1. Introduction
In the evolving landscape of law enforcement and public safety, the use of predictive algorithms has gained significant traction. These algorithms aim to anticipate potential criminal activities and identify individuals at higher risk of involvement in crimes. While the strategic application of such algorithms holds promise for enhancing public safety, it raises critical questions about fairness and bias, especially when considering sensitive demographic features like age, race, and gender (Asif et al., 2018; Saleem & Malik, 2022; El Baroudy, 2023).
Meanwhile, the issue of fairness in policing algorithms is not just a technical challenge but also a societal concern, as biases in these algorithms can have far-reaching consequences (Kyriakakis, 2021; Idowu & Almasoud, 2023). Therefore, our research is motivated by the need to ensure that the deployment of such predictive tools does not inadvertently perpetuate or exacerbate existing societal biases. This study investigates bias in the Chicago Police Department’s Strategic Subject List (SSL) dataset and then mitigates the bias in algorithms built on the dataset. The specific research objectives are as follows:
To analyze the bias in the Strategic Subject List dataset with respect to age and race.
To implement and evaluate the effectiveness of bias mitigation strategies in enhancing the fairness of predictive policing algorithms.
2. Related Works
2.1. Fairness Strategies in Policing Algorithms
Recent studies have made significant contributions to addressing fairness concerns in predictive policing algorithms. Downey et al. (2023) explored the integration of domain knowledge into predictive policing datasets. This approach involved augmenting datasets with socio-economic indicators such as education levels, employment rates, and poverty statistics from the 2014 census. While this integration showed limited effects on traditional classification metrics, it yielded notable improvements in fairness across various protected classes, particularly evident in the improvements seen in the Theil index related to racial fairness.
Berk et al. (2021) focused on enhancing fairness in risk assessment algorithms through counterfactual reasoning. The methodology involved initially training a stochastic gradient boosting model on data from a more privileged group (White offenders). Then, it transports the joint predictor distribution from the less privileged class (Black offenders) to the more privileged class with the aim of treating the disadvantaged class members as if they are members of an advantaged class. This effectively reduced the bias against the disadvantaged class.
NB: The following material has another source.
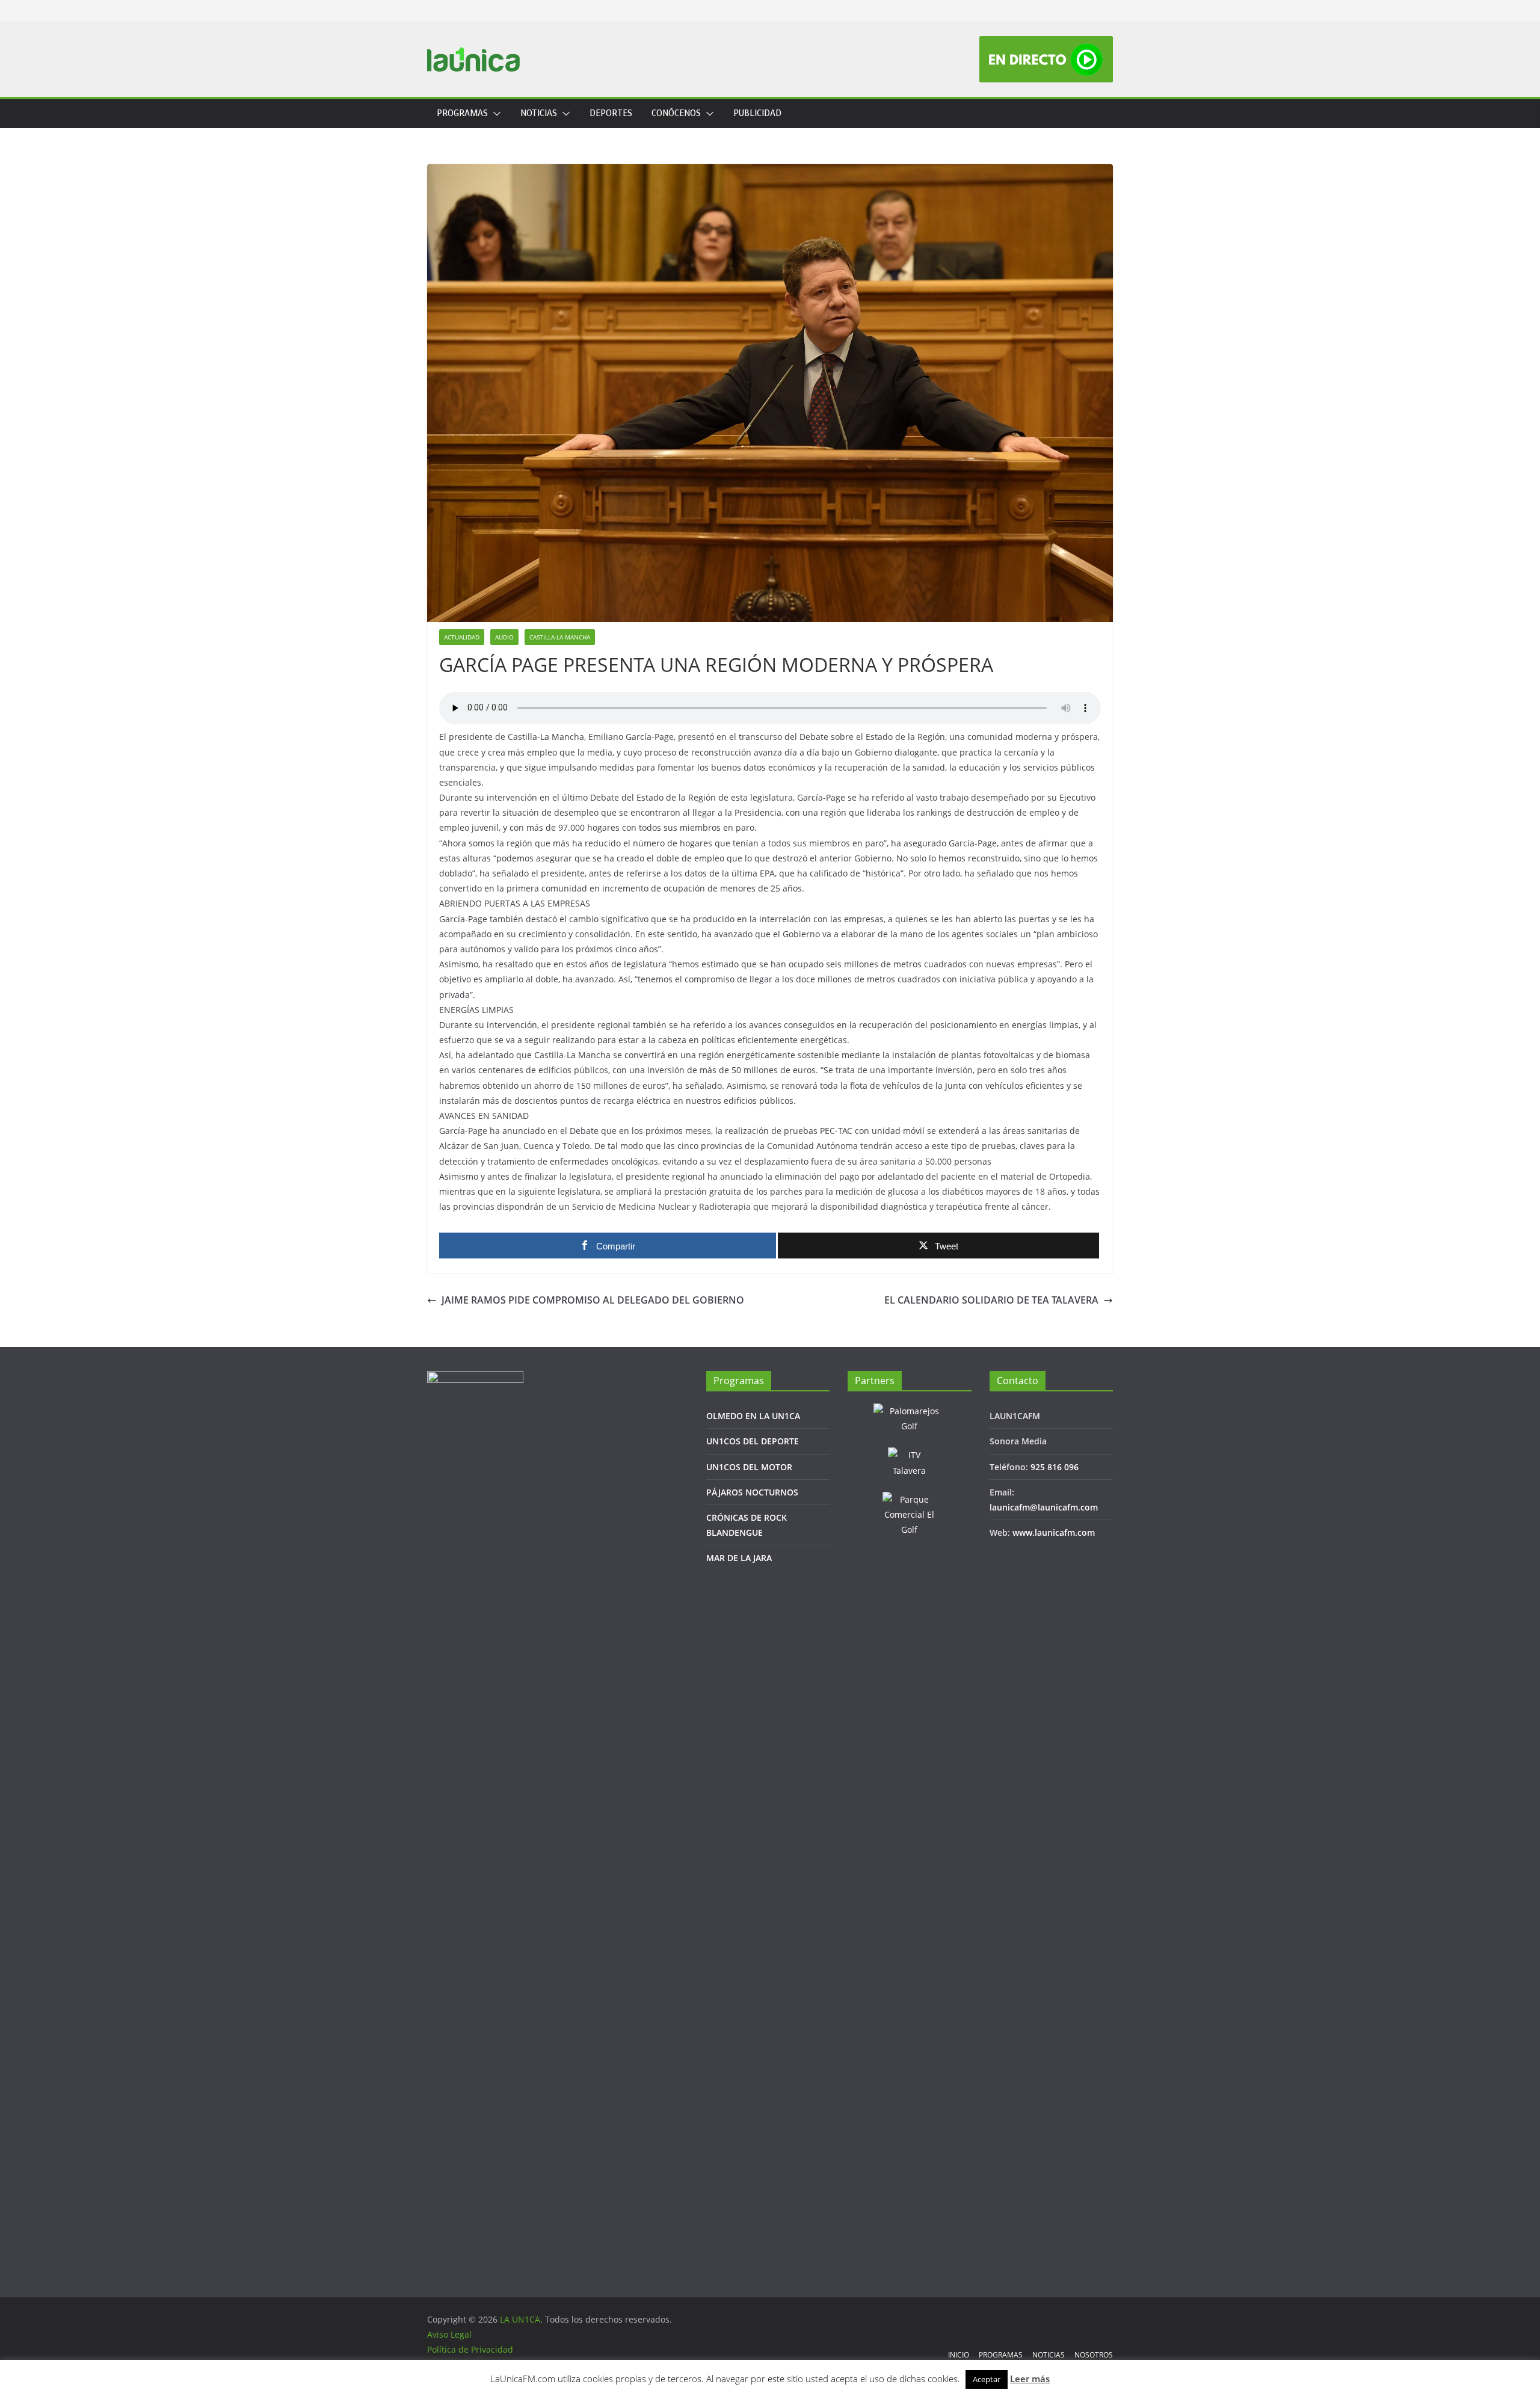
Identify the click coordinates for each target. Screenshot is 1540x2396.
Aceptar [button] (986, 2379)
Furthermore, Hung & Yen (2023) conducted a causal analysis of predictive policing algorithms (PPAs) and identified police actions as a primary contributor to model discrimination. The study revealed a self-perpetuating cycle where increased police deployment leads to higher arrest rates, subsequently inflating reported crime rates and justifying further police deployment.
Jain et al. (2019) introduced Singular Race Models, a method designed to mitigate race-based biases in recidivism prediction. By segregating datasets along racial lines and training race-specific models, this approach succeeded in improving prediction accuracy and reducing racial discrimination within these models. Similarly, Rodolfa et al. (2020) and Montana et al. (2023) proposed the implementation of individually tailored interventions based on specific demography groups and cohorts.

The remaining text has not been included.